The amendment on its face appears to be, and was, we think, intended as an economy measure. In effect it is a sub-classification of the original classification, i.e., dependent children, based solely upon the number of children in the home, with no consideration as to need, a circumstance completely disconnected with the basic classification and the purpose and reason therefor. See Keefner v.
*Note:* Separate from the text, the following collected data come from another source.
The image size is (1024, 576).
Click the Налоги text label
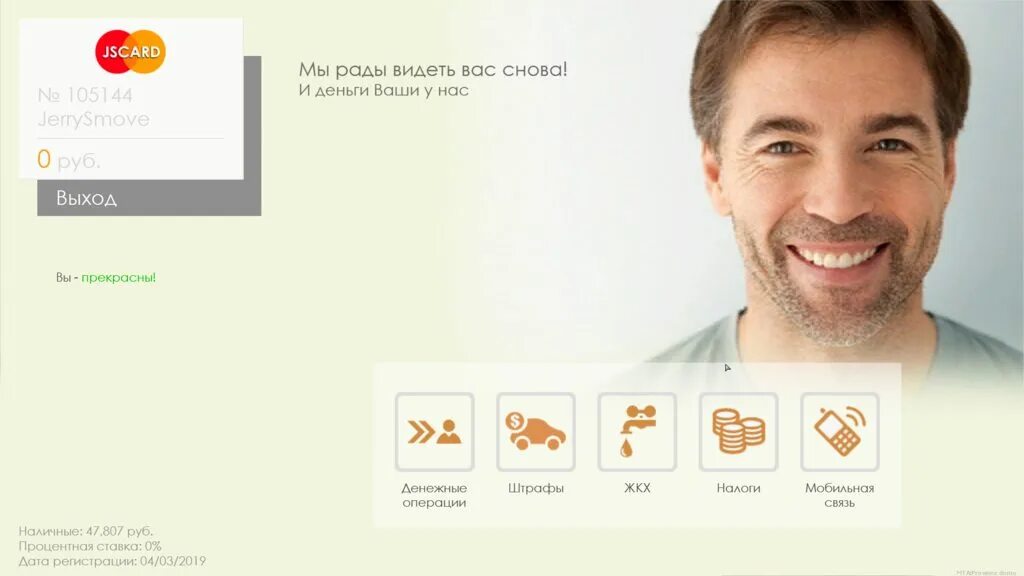pos(738,488)
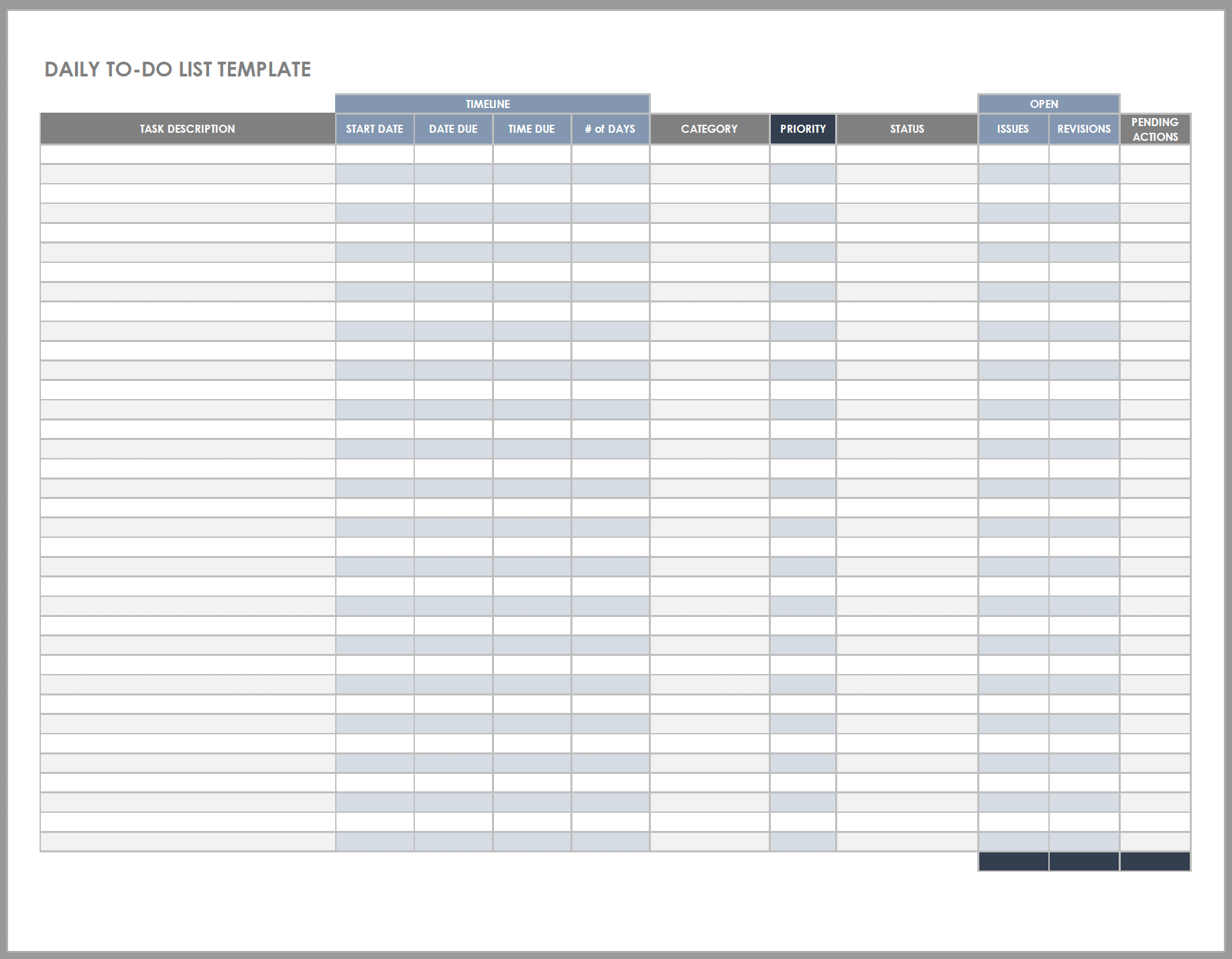This screenshot has width=1232, height=959.
Task: Select the Start Date column header
Action: pyautogui.click(x=375, y=129)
Porter, 228 Iowa 844, 293 N.W. 501. We think the amendment is clearly discriminatory between dependent children as defined in section 239.1(4), and is purely arbitrary and unreasonable in view of the announced purpose of the Act.
We are aware of the presumptions that are indulged in; the burden a petitioner must assume; and the rule that all reasonable grounds upon which a statute may be held valid must be overcome, which prevail in all questions involving the consti*378tutionality of a statute. Miller v. Schuster, 227 Iowa 1005, 289 N.W. 702; Peverill v. Board of Supervisors, 201 Iowa 1050, 205 N.W. 543; Berg v. Berg, 221 Iowa 326, 264 N.W. 821; Sperry & Hutchinson Co. v. Hoegh, 246 Iowa 9, 65 N.W.2d 410. Giving cognizance to such rules and viewing the instant amendment in the light thereof, we reluctantly feel called upon to declare the amendment in question to be in conflict with section 6, Article I, Constitution of Iowa, and of no force and effect.
The decree of the trial court should be and is affirmed.— Affirmed.
Wennerstrum, Smith, Thompson, Larson, and Peterson, JJ., concur. Garfield, J., Bliss, C. J., and Oliver, J., dissent.